Fort Douglas is not the only place on campus to hold internationally important objects — the Utah Museum of Fine Arts (UMFA) holds a small Egyptian sarcophagus that Luke Kelly, curator of antiquities, said is one of their most unique pieces. Visitors used to speculate that the small coffin holds a bird or an infant mummy, but Kelly said it’s actually a mud and grain effigy offered by a family to Osiris, the Egyptian god of the underworld, to curry favor for a deceased loved one.

“Museums throughout the world do have these coffins,” Kelly said. “Most times what would happen was as soon as someone found these and they would unwrap it and find out that it’s just mud and throw that away.”

The piece was donated by Natacha Rambova, an Egyptologist, and was one of the first pieces on display when the museum opened in the Park Building in 1951. It has been on display ever since.

UMFA also houses a statue from Thailand that casts the shadow of an elephant, an important symbol in Buddhism.

Kelly thinks the U’s museums are a wonderful opportunity for students that “never realize it’s there until [they] walk through the doors.”

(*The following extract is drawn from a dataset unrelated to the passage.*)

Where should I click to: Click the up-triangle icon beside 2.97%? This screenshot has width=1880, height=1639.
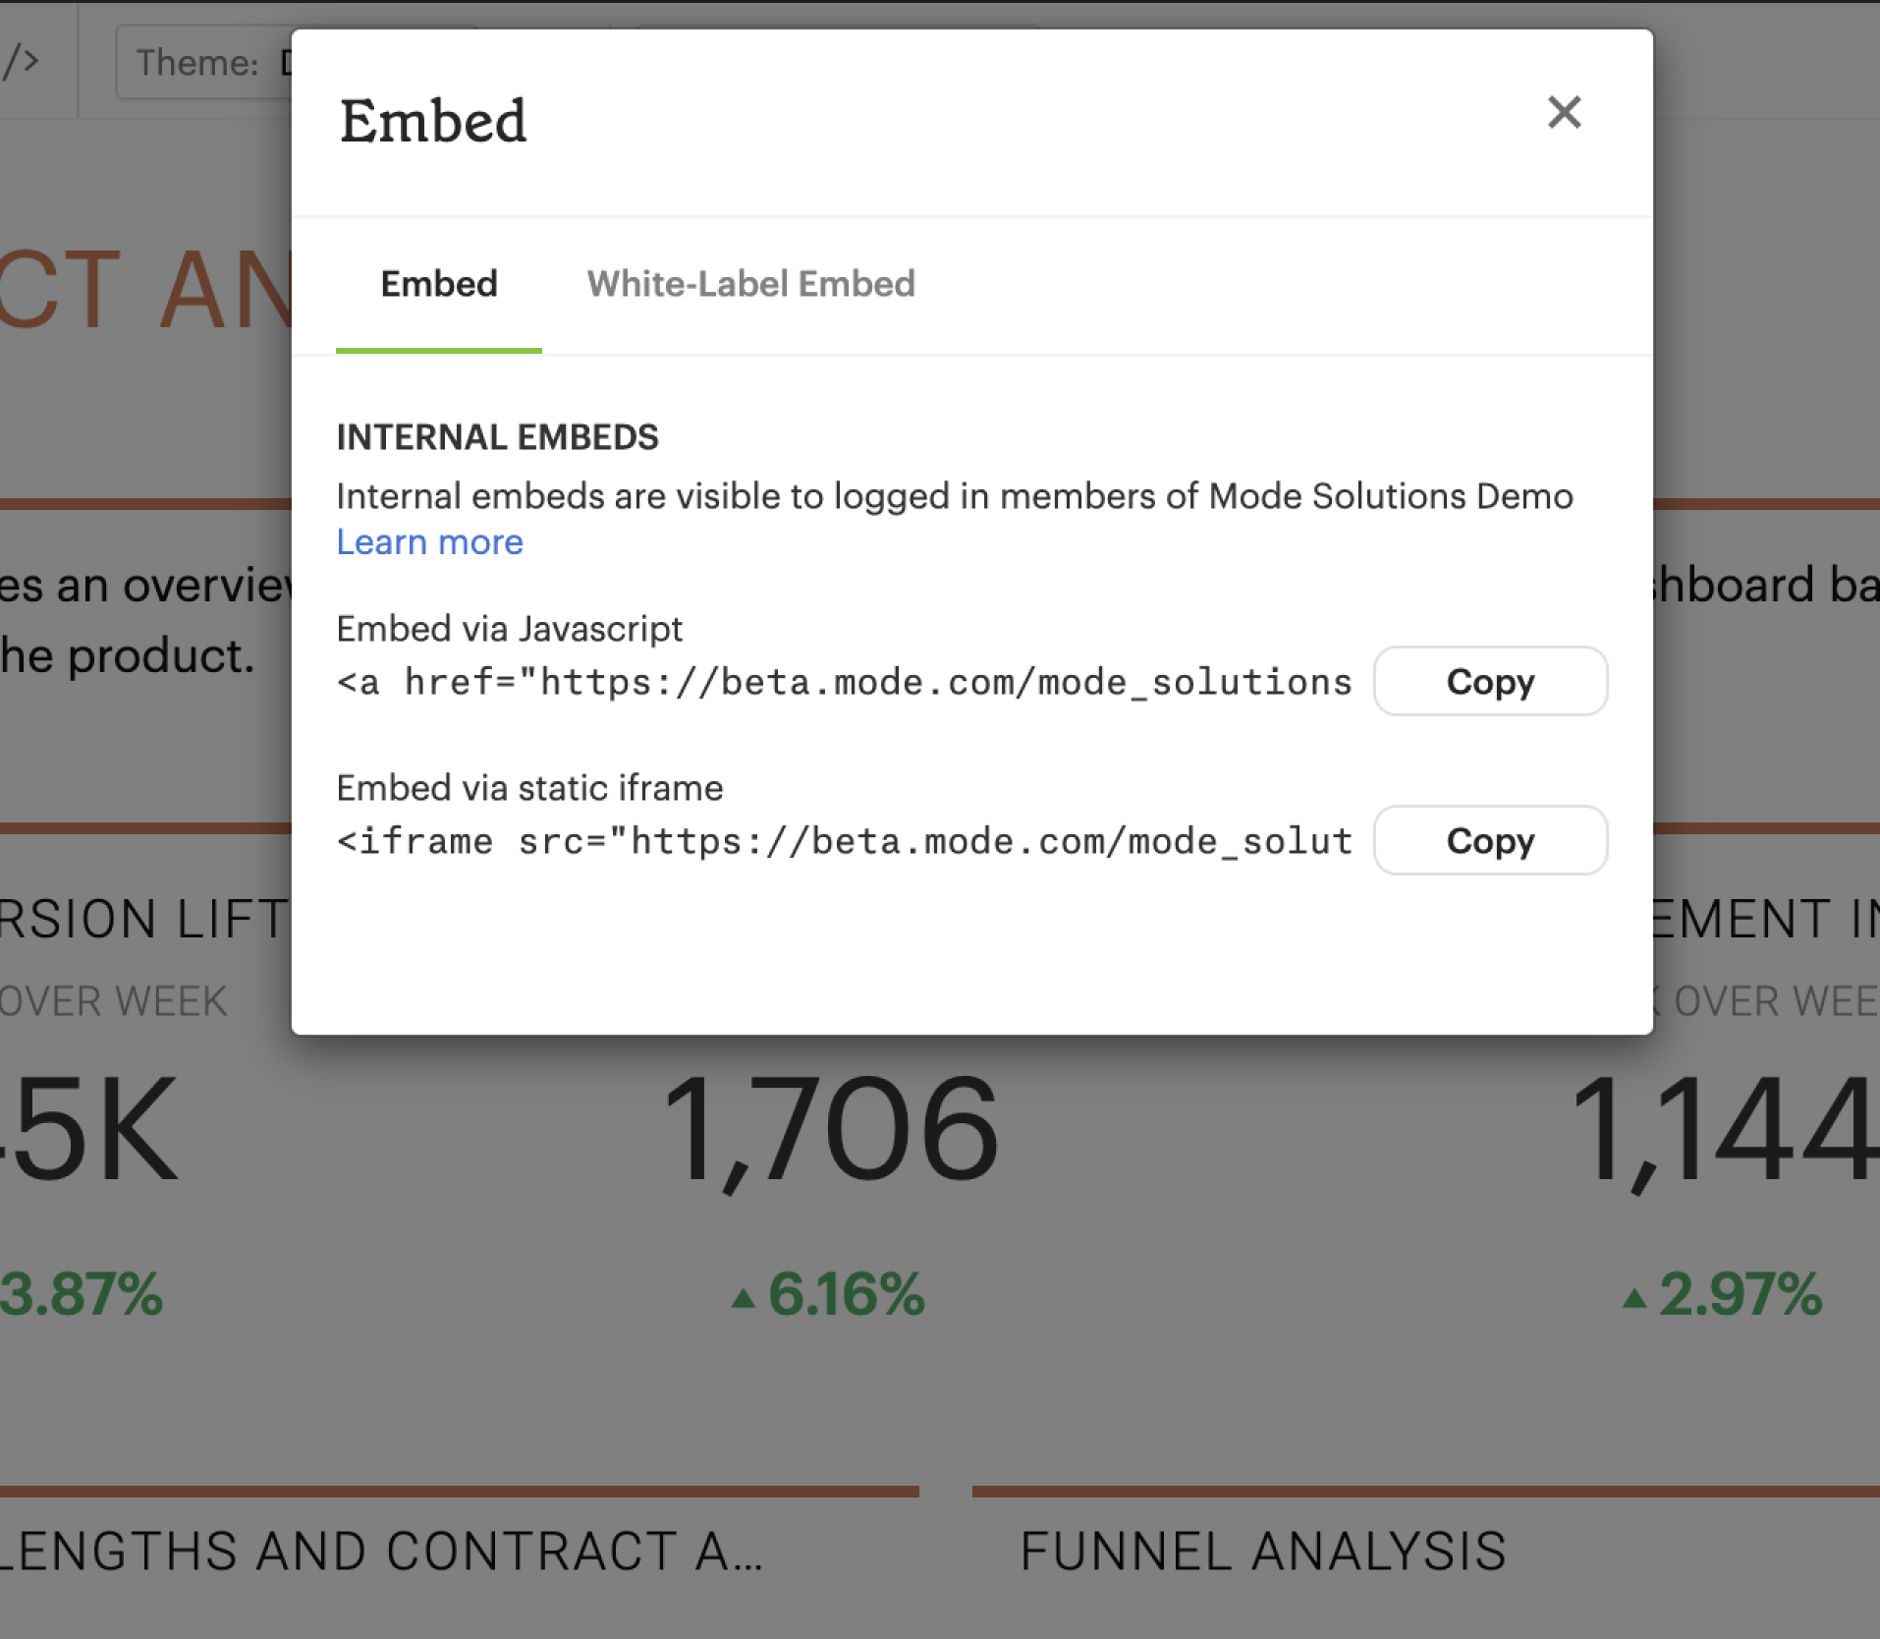(x=1634, y=1298)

Iris Moulton, the campus outreach director for UMFA, said they offer one of the broadest selections of fine art in the Intermountain West.

“It’s an important part of our mission to provide access for the community to the whole world without having to get on an airplane,” Moulton said. “We want people to feel an ownership of this museum and maybe see a reflection of themselves, or to at least learn to appreciate everything we have.”

The U also has a time capsule located outside the Union’s plaza. The capsule was lost for a period of time because no one marked where it was located after its dedication in 1959. A plaque now marks the place where it was found using sonar equipment in 2006.

The U’s history isn’t just inside museums or time capsules. Students may have noticed the bronze and acrylic book statues around the library. Chinese artist Zhao Suikang created these sculptures, in addition to the large and colorful installation on the third floor inside. The pieces reflect his experiences with the U’s book arts and special collections, including an early 9th to 11th century Arabic poetry anthology and an ancient Hebrew scroll.

The library’s grand staircase has an art glass installation by Paul Housberg that incorporates passages from pioneer diaries when the piece changes colors.

Ian Godfrey, director of facilities and operations at the Marriott Library, said funding for the projects came from Utah’s Percent for Art, which gives one percent of the cost of state buildings to commission public art.

“It’s really wonderful to see two artists who are not from Utah,” Godfrey said, “Who do not necessarily have an affiliation to the university coming and having this very strong and emotional response to collections that the library holds.”